Voila pourquoi je me tourne vers ce site en espérant que vous pourrez m'aider sur le sujet.
En vous remerciant d'avance.


----------



## Fìx (10 Juillet 2012)

J'ai voté "a" et j'ai pas honte de le dire ! 

Par contre t'aurai p'têt pu mettre l'option "sans opinion" non ?


----------



## Powerdom (10 Juillet 2012)

Je pense que la bonne solution est "b" 
Fìx tu n'as rien compris a ce sondage


----------



## hchauf (10 Juillet 2012)

désolé je ne sais pas ce que c'est qu un sondage en fait mais pouvez vous m aider avec ma question svp ?


----------



## Gwen (10 Juillet 2012)

Fìx a dit:


> J'ai voté "a" et j'ai pas honte de le dire !

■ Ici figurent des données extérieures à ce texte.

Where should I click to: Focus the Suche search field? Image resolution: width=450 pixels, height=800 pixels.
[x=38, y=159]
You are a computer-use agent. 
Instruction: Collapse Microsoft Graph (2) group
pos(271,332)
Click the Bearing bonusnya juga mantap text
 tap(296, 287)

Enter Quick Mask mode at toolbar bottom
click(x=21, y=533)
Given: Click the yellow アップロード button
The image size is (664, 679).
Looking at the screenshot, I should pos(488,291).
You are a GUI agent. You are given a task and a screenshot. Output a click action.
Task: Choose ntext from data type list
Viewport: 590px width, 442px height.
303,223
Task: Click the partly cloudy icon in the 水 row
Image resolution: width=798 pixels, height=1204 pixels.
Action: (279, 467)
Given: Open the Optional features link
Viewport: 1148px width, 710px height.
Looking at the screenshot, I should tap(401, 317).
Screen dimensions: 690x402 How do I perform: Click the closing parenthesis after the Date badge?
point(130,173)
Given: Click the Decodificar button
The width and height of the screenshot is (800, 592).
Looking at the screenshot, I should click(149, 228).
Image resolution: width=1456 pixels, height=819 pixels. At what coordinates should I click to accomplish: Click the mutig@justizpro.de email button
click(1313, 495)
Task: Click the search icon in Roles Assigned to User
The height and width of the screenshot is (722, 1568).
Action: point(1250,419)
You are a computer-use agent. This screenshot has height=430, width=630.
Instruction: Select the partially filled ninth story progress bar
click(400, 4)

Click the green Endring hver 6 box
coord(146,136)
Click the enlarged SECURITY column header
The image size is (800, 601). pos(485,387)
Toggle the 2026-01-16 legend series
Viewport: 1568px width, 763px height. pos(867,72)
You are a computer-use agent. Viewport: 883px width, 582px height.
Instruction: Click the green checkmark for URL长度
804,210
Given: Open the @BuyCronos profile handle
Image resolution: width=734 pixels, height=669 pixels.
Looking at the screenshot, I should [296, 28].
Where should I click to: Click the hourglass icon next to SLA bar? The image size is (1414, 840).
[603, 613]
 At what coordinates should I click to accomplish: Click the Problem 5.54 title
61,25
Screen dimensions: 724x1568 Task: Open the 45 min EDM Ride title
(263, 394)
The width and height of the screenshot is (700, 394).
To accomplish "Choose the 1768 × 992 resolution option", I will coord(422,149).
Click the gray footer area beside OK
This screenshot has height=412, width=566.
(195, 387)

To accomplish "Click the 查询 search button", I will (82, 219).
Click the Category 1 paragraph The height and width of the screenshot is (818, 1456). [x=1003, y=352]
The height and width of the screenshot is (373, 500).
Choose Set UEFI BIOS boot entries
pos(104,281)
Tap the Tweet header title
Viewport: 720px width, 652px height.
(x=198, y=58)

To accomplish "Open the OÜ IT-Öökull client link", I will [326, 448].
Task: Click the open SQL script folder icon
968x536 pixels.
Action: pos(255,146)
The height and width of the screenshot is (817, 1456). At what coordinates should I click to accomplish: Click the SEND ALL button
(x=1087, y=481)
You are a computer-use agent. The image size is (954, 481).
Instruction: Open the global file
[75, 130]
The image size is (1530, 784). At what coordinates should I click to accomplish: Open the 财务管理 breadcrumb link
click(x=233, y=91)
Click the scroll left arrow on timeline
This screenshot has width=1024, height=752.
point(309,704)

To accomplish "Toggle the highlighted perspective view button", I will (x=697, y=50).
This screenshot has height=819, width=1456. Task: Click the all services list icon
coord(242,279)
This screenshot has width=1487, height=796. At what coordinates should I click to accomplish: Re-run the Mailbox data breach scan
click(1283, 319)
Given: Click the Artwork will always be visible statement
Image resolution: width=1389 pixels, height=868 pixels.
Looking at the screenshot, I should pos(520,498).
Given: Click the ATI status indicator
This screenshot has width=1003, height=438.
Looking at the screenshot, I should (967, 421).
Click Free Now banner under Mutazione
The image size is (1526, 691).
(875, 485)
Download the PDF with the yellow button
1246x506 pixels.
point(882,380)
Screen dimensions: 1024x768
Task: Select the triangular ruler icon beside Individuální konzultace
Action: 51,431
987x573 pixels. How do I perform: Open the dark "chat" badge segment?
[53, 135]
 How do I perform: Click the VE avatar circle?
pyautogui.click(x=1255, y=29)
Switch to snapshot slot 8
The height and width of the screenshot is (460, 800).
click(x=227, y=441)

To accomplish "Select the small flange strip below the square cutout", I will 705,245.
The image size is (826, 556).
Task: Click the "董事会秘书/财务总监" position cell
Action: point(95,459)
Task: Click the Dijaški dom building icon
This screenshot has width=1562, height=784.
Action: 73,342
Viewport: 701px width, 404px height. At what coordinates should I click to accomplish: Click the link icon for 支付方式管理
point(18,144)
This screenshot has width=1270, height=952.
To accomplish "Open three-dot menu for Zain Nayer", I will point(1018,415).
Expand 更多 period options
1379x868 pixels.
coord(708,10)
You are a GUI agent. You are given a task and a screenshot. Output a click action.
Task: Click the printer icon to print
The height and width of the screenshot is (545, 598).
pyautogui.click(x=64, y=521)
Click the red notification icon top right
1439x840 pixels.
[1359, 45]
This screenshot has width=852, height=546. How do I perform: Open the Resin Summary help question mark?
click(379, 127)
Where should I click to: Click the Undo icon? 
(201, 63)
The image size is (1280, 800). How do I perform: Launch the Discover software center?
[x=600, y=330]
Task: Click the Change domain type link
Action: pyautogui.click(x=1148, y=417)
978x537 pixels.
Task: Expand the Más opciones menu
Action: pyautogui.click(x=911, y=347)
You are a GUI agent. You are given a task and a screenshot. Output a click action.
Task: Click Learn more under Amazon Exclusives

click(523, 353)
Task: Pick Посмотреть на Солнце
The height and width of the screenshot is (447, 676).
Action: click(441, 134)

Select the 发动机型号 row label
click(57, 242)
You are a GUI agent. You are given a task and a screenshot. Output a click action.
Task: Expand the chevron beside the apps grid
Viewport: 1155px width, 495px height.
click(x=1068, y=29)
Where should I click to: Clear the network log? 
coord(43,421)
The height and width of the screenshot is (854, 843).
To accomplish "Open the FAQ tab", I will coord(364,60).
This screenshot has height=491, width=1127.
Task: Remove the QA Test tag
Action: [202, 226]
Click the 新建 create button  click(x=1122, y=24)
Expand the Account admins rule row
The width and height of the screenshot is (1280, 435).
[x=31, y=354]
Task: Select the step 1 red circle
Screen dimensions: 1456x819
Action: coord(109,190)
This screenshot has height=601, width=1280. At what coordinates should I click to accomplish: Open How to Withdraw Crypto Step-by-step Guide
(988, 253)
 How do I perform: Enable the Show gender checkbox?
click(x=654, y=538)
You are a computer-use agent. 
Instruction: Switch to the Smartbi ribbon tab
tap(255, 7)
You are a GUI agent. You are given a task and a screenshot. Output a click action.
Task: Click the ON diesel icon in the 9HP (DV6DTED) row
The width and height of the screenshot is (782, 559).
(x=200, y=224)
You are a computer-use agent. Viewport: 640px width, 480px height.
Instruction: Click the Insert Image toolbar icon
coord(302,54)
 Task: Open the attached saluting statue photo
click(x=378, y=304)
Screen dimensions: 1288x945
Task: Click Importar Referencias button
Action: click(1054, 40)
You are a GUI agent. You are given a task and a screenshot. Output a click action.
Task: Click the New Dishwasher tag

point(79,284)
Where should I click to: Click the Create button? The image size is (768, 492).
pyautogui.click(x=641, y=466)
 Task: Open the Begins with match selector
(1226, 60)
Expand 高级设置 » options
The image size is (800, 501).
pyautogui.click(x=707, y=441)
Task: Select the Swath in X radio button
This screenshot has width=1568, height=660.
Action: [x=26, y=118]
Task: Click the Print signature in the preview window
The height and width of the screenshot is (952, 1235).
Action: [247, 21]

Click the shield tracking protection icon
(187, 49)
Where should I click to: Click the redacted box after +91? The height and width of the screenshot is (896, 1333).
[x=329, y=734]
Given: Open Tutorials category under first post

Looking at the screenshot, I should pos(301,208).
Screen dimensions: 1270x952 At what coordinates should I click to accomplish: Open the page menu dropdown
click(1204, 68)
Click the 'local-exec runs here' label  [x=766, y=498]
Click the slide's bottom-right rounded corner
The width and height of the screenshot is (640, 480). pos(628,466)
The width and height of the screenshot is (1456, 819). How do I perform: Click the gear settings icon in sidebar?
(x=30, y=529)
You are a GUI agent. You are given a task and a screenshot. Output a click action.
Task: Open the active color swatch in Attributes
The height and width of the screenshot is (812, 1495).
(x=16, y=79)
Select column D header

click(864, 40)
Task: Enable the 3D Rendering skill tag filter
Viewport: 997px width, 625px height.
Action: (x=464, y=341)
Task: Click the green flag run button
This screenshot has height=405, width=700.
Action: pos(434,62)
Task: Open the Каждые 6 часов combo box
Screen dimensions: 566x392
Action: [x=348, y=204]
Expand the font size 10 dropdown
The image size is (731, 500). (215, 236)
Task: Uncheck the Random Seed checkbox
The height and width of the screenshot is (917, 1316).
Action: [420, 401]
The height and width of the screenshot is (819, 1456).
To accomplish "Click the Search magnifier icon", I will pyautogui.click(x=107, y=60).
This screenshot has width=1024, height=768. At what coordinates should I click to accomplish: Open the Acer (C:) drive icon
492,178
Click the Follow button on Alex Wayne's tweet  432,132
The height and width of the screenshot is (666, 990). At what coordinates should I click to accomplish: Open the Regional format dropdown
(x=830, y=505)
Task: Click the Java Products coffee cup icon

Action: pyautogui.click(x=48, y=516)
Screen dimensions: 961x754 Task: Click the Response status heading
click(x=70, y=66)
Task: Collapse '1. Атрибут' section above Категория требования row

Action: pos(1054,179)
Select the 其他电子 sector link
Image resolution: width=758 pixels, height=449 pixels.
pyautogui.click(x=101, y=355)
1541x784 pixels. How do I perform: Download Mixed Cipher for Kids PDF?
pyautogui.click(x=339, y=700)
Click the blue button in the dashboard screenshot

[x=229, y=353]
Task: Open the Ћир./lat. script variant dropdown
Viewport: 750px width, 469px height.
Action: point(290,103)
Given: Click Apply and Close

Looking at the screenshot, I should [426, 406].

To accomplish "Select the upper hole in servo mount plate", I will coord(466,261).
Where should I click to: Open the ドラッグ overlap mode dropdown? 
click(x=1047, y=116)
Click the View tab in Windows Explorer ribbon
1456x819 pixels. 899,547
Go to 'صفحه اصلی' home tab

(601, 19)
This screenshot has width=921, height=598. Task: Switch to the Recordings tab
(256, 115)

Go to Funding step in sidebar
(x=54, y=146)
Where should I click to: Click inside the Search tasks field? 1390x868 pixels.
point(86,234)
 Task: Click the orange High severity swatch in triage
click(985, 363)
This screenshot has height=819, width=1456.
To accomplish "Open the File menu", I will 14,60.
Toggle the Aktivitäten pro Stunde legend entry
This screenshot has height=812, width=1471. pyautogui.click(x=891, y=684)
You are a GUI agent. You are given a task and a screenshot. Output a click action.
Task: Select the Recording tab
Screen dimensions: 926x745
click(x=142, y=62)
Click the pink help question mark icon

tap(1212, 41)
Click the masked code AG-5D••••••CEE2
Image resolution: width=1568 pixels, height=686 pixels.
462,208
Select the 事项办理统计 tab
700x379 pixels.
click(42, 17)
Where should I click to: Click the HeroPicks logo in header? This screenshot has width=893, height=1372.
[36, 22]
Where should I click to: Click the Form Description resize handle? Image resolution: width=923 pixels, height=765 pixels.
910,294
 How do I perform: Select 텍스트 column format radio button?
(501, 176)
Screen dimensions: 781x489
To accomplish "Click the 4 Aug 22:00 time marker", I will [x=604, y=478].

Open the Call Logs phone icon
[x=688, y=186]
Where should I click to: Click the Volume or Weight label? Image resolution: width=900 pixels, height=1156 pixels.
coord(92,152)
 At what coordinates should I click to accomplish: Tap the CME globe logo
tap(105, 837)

Je suis solidaire. Vive le "a".


----------



## Powerdom (10 Juillet 2012)

Avez vous essayé de raccorder l'iPad avec le câble, puis de iPhoto, sélectionner toutes les photos dans l'iPad puis cliquer sur le bouton importer la sélection.


----------



## Lefenmac (10 Juillet 2012)

J'ai voté!!! Mais comme le vote est secret je garde ça pour moi....


----------



## Powerdom (10 Juillet 2012)

Un cou de boule à celui qui fait gagner b


----------



## Lefenmac (10 Juillet 2012)

Powerdom a dit:


> Un cou de boule à celui qui fait gagner b




c'est fait...... alors..... allez viens t'bat si t'es un homme......


----------



## Powerdom (10 Juillet 2012)

Zut j'ai trop boulé aujourd'hui. Mais demain promis je t'en colle une


----------



## Lefenmac (11 Juillet 2012)

Powerdom a dit:


> Zut j'ai trop boulé aujourd'hui. Mais demain promis je t'en colle une




On est demain..... aloooooooors?


"b" a gagné!!!!!


----------